## WHAT YOU NEED TO DO
A. In the passage about the Equals, in what year did Eddy Grant leave the group?
B. Translate this sentence from the passage about the Equals into Spanish: "At the core of the group was singer Derv Gordon and his brother Lincoln on bass."
C. From the passage about the Equals, extract the part that opens with the words containing "Take for example" and closes with "Lincoln on bass.".

## READING PASSAGE
====================

Take for example the headliner, Derv Gordon, who, with the Equals, belted out such hits as “Baby Come Back,” “Police On My Back,” “Back Streets,” and many other great songs that don't include the word “back.” Springing out of the 60s London club scene, the bi-racial Equals were a rare hybrid of bubblegum, soul, and beat boom music – genre-burners in their own right. Writers often remind us that their personnel included the great Eddy Grant, who played guitar and wrote many of their songs, but, though their heyday was over when Grant left the group in 1971, they soldiered on without him into the 80s. At the core of the group was singer Derv Gordon and his brother Lincoln on bass.

====================

Element and text location data
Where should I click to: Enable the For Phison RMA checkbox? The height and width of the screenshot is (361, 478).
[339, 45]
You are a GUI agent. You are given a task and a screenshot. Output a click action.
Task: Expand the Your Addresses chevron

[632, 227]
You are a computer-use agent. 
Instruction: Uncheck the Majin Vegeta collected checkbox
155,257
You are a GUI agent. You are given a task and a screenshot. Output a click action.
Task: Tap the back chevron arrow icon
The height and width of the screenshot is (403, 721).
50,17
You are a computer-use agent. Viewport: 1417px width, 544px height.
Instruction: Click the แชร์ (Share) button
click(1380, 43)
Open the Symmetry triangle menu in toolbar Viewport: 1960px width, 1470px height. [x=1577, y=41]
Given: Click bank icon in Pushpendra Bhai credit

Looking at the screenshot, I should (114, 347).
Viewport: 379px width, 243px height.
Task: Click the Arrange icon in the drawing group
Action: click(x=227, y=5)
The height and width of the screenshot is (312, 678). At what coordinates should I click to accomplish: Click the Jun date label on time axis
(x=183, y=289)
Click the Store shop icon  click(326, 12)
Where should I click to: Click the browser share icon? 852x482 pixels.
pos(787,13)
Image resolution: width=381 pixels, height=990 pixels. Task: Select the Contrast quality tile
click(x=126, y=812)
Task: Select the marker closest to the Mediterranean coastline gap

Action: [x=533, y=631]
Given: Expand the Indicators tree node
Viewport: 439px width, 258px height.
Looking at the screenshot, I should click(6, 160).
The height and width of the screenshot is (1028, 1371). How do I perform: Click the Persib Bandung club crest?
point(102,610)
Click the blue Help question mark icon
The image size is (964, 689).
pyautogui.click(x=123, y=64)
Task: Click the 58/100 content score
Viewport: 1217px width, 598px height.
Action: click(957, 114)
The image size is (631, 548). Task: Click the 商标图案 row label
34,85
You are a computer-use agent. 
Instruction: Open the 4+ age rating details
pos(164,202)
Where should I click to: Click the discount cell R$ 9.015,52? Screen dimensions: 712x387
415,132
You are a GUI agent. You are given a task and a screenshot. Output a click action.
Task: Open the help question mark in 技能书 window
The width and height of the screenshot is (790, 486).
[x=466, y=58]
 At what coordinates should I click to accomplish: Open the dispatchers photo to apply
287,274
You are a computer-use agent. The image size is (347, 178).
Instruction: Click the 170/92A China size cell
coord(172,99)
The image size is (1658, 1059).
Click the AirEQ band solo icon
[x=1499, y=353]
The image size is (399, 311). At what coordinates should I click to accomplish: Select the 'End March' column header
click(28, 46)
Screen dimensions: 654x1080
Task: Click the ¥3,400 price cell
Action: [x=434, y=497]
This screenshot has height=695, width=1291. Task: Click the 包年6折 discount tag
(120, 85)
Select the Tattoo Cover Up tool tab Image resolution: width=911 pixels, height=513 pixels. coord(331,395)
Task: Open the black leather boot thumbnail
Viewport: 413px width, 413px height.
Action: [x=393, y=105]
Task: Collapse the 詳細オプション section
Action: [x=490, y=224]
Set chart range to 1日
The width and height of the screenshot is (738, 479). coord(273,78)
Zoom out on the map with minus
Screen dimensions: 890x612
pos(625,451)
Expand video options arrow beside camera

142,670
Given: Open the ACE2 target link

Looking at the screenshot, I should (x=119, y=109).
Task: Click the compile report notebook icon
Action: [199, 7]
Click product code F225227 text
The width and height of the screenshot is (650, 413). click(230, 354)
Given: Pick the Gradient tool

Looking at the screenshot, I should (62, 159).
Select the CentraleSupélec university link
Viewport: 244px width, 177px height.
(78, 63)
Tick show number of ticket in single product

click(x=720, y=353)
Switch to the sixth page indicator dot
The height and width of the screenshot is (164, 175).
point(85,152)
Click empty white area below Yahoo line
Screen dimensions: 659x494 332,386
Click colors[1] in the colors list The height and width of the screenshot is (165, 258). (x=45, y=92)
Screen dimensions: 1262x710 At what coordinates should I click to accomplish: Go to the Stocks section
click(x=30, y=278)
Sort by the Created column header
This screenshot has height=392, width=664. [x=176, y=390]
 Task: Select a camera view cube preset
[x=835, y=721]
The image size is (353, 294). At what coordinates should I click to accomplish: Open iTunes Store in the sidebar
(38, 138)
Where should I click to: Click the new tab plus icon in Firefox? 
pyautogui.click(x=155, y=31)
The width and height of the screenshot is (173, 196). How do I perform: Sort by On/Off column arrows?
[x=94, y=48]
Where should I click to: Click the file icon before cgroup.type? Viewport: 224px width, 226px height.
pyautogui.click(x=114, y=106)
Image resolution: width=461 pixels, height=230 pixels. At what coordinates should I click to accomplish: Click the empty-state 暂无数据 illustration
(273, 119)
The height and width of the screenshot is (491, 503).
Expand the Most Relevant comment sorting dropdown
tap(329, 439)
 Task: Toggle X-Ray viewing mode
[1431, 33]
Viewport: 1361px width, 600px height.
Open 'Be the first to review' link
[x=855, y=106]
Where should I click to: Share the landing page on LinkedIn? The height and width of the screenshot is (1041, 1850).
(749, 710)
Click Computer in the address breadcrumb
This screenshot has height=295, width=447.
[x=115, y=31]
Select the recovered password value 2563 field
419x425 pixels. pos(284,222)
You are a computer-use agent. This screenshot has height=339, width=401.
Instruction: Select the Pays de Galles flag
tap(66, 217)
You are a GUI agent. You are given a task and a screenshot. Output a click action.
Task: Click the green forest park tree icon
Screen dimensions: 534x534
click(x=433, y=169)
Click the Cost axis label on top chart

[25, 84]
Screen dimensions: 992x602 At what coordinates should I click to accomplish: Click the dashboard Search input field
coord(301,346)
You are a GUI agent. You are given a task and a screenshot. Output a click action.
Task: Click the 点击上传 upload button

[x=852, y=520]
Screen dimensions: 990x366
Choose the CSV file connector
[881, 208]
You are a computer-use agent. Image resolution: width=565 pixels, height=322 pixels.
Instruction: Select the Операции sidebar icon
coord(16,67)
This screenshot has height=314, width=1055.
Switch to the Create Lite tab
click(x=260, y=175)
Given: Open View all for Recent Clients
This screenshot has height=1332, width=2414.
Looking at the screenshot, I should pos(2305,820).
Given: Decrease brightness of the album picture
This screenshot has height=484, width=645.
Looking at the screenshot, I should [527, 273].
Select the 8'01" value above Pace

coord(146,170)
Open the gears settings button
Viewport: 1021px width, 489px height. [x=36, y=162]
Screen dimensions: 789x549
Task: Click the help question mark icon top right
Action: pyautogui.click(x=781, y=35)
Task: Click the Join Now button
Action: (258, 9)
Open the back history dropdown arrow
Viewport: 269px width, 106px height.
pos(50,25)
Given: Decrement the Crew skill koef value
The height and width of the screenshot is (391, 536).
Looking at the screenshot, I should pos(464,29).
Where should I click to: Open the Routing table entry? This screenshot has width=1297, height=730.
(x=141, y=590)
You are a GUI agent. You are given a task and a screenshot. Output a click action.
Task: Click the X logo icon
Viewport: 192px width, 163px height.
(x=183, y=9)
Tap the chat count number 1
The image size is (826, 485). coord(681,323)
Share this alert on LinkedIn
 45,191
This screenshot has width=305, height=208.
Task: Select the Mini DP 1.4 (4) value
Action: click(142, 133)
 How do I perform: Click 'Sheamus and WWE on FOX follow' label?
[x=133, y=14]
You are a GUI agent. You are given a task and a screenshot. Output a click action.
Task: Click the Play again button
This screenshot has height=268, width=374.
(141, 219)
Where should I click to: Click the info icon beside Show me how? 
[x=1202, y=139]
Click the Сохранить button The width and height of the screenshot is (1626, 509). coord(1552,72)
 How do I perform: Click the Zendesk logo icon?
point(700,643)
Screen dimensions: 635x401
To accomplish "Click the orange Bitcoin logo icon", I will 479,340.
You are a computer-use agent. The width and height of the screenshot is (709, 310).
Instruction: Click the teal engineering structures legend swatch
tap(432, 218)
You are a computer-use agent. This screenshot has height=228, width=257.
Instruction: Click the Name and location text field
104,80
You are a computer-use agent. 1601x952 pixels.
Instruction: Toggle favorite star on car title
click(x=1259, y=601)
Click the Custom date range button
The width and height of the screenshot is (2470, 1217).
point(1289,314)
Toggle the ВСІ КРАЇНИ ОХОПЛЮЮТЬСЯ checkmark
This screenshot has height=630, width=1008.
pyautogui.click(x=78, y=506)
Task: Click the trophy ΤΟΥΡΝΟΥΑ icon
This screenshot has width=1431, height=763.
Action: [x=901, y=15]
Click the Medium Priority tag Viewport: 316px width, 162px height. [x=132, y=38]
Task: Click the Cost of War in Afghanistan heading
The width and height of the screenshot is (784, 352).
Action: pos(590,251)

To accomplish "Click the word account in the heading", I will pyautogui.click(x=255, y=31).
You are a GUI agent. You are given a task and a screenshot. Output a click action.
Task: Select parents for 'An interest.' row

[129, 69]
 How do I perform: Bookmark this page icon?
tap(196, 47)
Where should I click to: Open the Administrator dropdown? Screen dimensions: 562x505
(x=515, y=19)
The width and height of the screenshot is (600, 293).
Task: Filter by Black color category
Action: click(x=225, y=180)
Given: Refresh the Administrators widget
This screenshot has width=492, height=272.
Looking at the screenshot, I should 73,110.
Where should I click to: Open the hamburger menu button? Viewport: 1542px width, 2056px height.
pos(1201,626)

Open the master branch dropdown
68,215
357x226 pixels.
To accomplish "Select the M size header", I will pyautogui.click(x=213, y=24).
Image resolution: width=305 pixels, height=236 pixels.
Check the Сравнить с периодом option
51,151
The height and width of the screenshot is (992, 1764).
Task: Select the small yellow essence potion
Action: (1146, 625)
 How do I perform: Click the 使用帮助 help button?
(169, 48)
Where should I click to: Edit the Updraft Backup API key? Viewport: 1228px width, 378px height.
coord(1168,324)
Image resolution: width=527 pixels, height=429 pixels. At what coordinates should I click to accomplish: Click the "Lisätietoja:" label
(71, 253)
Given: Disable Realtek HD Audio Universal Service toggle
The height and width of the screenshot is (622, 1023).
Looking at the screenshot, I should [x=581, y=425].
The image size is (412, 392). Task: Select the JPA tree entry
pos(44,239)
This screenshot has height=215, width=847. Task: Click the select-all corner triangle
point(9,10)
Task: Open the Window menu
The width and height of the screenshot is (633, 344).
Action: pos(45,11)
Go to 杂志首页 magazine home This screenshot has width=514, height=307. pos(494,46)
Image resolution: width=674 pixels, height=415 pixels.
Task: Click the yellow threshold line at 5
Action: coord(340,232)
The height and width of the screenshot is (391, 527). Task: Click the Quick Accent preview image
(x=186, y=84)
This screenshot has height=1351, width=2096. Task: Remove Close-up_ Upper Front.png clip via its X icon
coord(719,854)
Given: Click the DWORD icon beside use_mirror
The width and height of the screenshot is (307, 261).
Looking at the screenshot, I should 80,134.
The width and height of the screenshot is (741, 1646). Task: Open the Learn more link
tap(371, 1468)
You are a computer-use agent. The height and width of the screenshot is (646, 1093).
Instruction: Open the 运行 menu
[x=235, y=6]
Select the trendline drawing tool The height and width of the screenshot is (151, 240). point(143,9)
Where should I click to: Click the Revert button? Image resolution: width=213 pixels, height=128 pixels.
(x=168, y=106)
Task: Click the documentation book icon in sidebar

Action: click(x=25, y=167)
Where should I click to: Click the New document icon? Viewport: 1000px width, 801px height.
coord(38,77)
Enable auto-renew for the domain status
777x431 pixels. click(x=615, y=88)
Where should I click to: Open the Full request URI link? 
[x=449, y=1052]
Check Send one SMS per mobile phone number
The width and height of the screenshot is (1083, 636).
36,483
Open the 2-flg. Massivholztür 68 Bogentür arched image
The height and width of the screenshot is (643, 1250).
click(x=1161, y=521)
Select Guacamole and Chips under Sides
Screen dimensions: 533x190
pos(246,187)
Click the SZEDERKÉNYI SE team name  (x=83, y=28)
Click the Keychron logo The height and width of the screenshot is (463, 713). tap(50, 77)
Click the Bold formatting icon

====================

## ANSWERS IN ORDER
A. 1971

B. En el núcleo del grupo estaban el cantante Derv Gordon y su hermano Lincoln al bajo.

C.
Take for example the headliner, Derv Gordon, who, with the Equals, belted out such hits as “Baby Come Back,” “Police On My Back,” “Back Streets,” and many other great songs that don't include the word “back.” Springing out of the 60s London club scene, the bi-racial Equals were a rare hybrid of bubblegum, soul, and beat boom music – genre-burners in their own right. Writers often remind us that their personnel included the great Eddy Grant, who played guitar and wrote many of their songs, but, though their heyday was over when Grant left the group in 1971, they soldiered on without him into the 80s. At the core of the group was singer Derv Gordon and his brother Lincoln on bass.